When Suzie Silver poses as the late Lynyrd Skynyrd singer Ronnie Van Zant in her video "Free Bird," it's beyond a simple lip sync, more than karaoke with a wig and a fake mustache. For the out lesbian artist, a self-described former "Southern California motorcycle surfer chick," it's an embodiment of everyone's license to wield popular culture, that repository of vilified commodities, for one's own uses. Especially if in the same gender-lending video, she also chooses to play two other alter egos: a lesbian lounge singer decked out in lingerie, and a tuxedoed Oscar-winner whose acceptance speech is an extended riff on having sex in public places.
"Lord help me, I can't change," indeed. Three of the internationally exhibited artist's short videos are set to screen at Film Kitchen on Tue., Jan. 11, and they're all as consumed with costuming and transformation as they are brightly colored, giddy and fun. All three are also, not coincidentally, based on pop songs.
The earliest, 1991's "A Spy," dates from Silver's grad-school and post-grad days, when she was active in Chicago's performance-art scene, staging AIDS benefits and other shows with such titles as "Bait and Switch: At Night, Every Girl Is a Boy." "A Spy" finds performer Hester Reeve costumed as a half-naked Jesus and miming a Doors song while a Silver-edited montage of '60s psychedel-erotica unreels as backdrop.

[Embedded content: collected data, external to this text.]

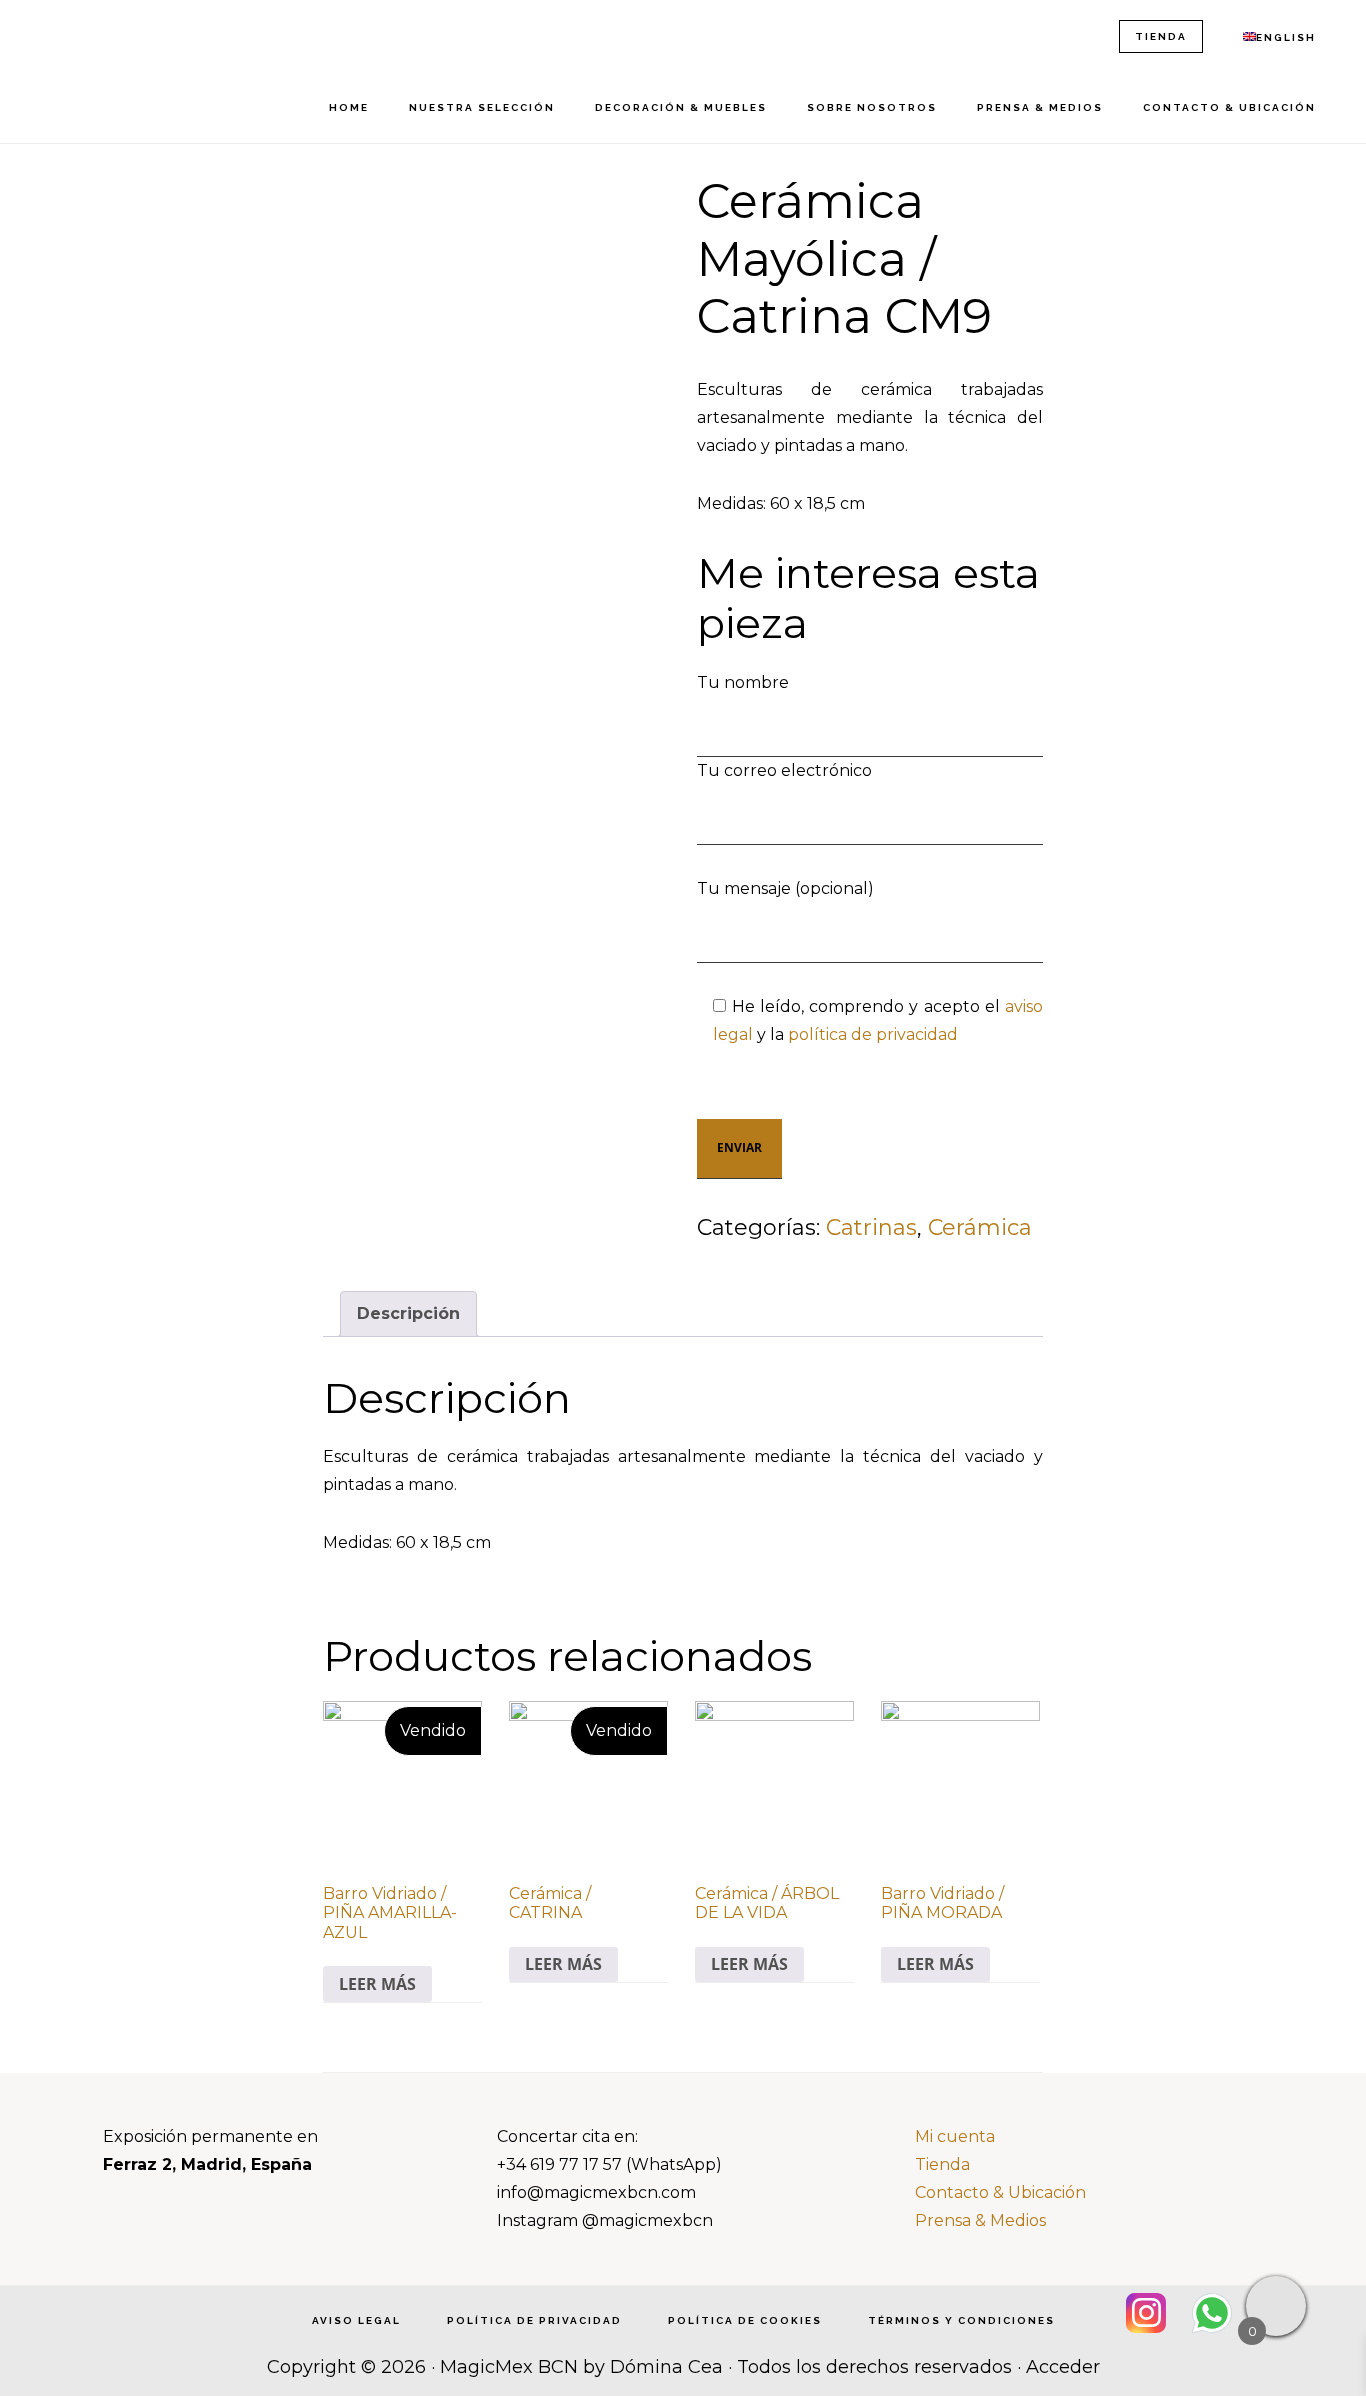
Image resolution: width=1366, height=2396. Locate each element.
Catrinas (871, 1227)
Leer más (377, 1984)
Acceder (1063, 2367)
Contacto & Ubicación (1000, 2192)
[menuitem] (1279, 37)
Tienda (942, 2164)
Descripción (408, 1313)
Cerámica (980, 1227)
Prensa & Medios (980, 2220)
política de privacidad (873, 1034)
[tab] (408, 1314)
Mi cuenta (955, 2136)
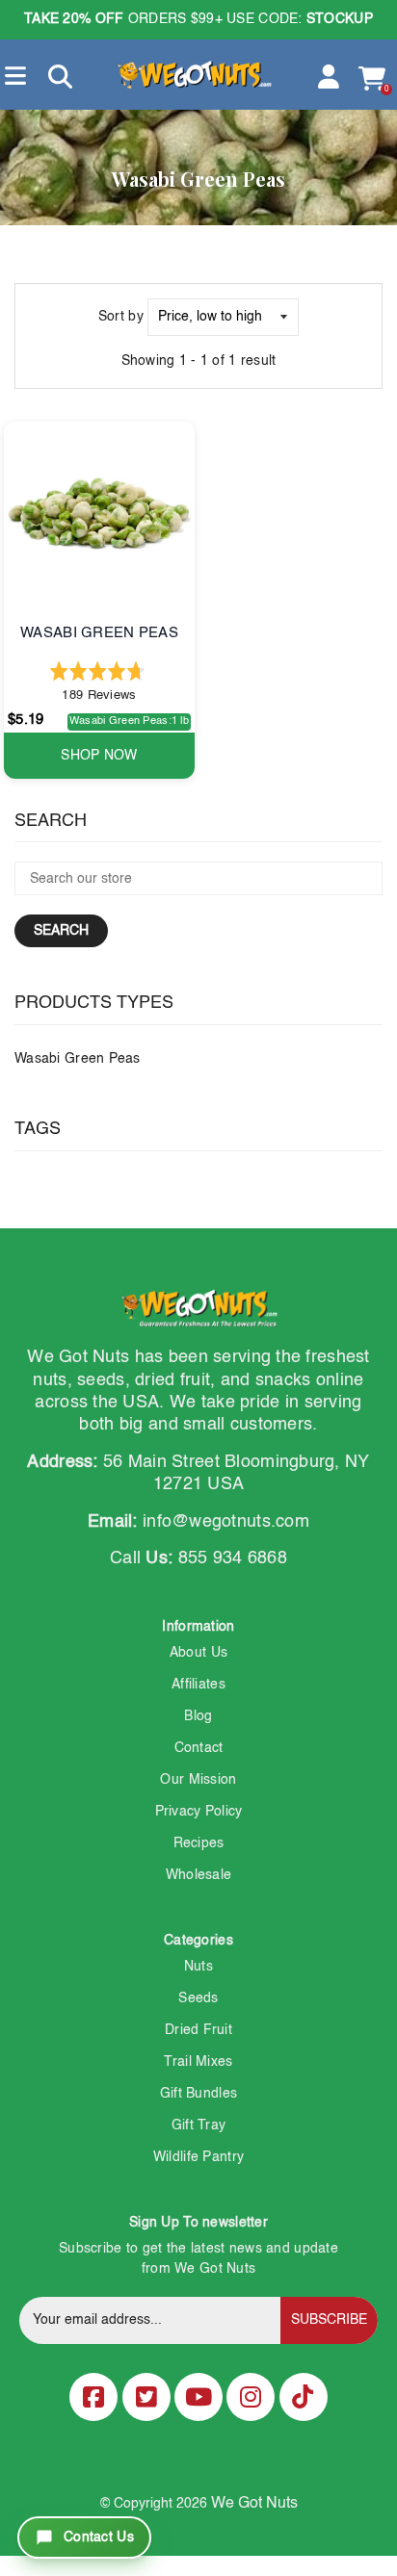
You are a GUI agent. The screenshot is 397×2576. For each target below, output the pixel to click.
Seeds (198, 1998)
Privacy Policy (199, 1811)
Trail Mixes (198, 2062)
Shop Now (99, 755)
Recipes (199, 1843)
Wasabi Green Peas (77, 1059)
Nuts (198, 1966)
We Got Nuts (254, 2504)
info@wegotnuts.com (226, 1522)
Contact (199, 1748)
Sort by (121, 316)
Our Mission (198, 1780)
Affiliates (198, 1684)
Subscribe (329, 2320)
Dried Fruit (198, 2030)
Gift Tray (199, 2125)
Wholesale (199, 1875)
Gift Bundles (198, 2093)
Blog (198, 1716)
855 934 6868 (232, 1558)
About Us (198, 1653)
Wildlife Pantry (198, 2157)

"Free Bird" ('93) was followed by a sojourn in New York City, where Silver worked as an assistant editor in television, including two seasons' worth of cutting for Homicide: Life on the Street. She returned to video art with "The Look of Love: A Gothic Romance" ('98). The 18-minute video began as a study of the ways conventional cinema portrays female desire and pleasure, but ended as a comedic-yet-poignant homage to female film icons, who co-star with Silver, exchanging significant glances with her as, costumed in top hat and brocade jacket, she wanders some woods.
When Silver came out in the early '80s, images of open homosexuality in pop culture were rare, and thus much of her early work was about finding ways to express her desires using pieces of a culture that denied they even existed. In the era of The L Word that's less of a priority, and in the meantime Silver's videos have been exhibited in museums and galleries, and at gay and lesbian film festivals, across the country and around the world. But Silver -- since 1999 an associate professor in Carnegie Mellon University's School of Art -- is still "obsessed," she says, with the uses to which people put the culture they're handed.
If her earlier videos wholeheartedly embrace kitsch, The Happiest Day, an upcoming collaborative video-based installation at Filmmakers Galleries with fellow CMU associate professor Hilary Harp, cuddles up with nostalgia, though the reference points are less universal. Silver is an aficionado of performance art from '60s and '70s Manhattan: "That seemed like the golden age of that particular kind of art," she says. It's work she's only seen depicted in still photographs. But she and Harp recruited friends to re-create art happenings including Herman Nitsch's Orgies-Mysteries Theatre, in which participants slaughtered goats and dumped their guts on people. Silver and crew do it with fake goats with red paper streamers for entrails.
Silver and Harp intend the re-enactments -- presented on monitors in nine "video boxes," some of which are given depth with layers of miniature paper scenery -- to summon the same primitivist energy and "shamanistic catharsis" they believe the original artists were after. But in the context of nostalgic fantasy, says Silver, "We're taking things that were scary and gross and making them cute."
It recalls Silver's strategy in earlier videos, in which she cut up raw pop material and assembled it anew. Pop's critics tend to imagine that people consume commodified culture whole, but Silver contends, "People appropriate and use popular culture to give their lives meaning and to enrich [them] too."
Similarly, "I think nostalgia has a bad rep," she says. Beyond mere "base sentimentality," it's also a way to reclaim the past. "People don't realize what a rich experience [nostalgia] can be in a way. ... The world is changing so fast all the time, and we're constantly losing things."
Perhaps that's one reason viewers find her work accessible, even if they don't know from 1960s performance art. "People sometimes find the work a little puzzling," Silver says, "but they find it mesmerizing."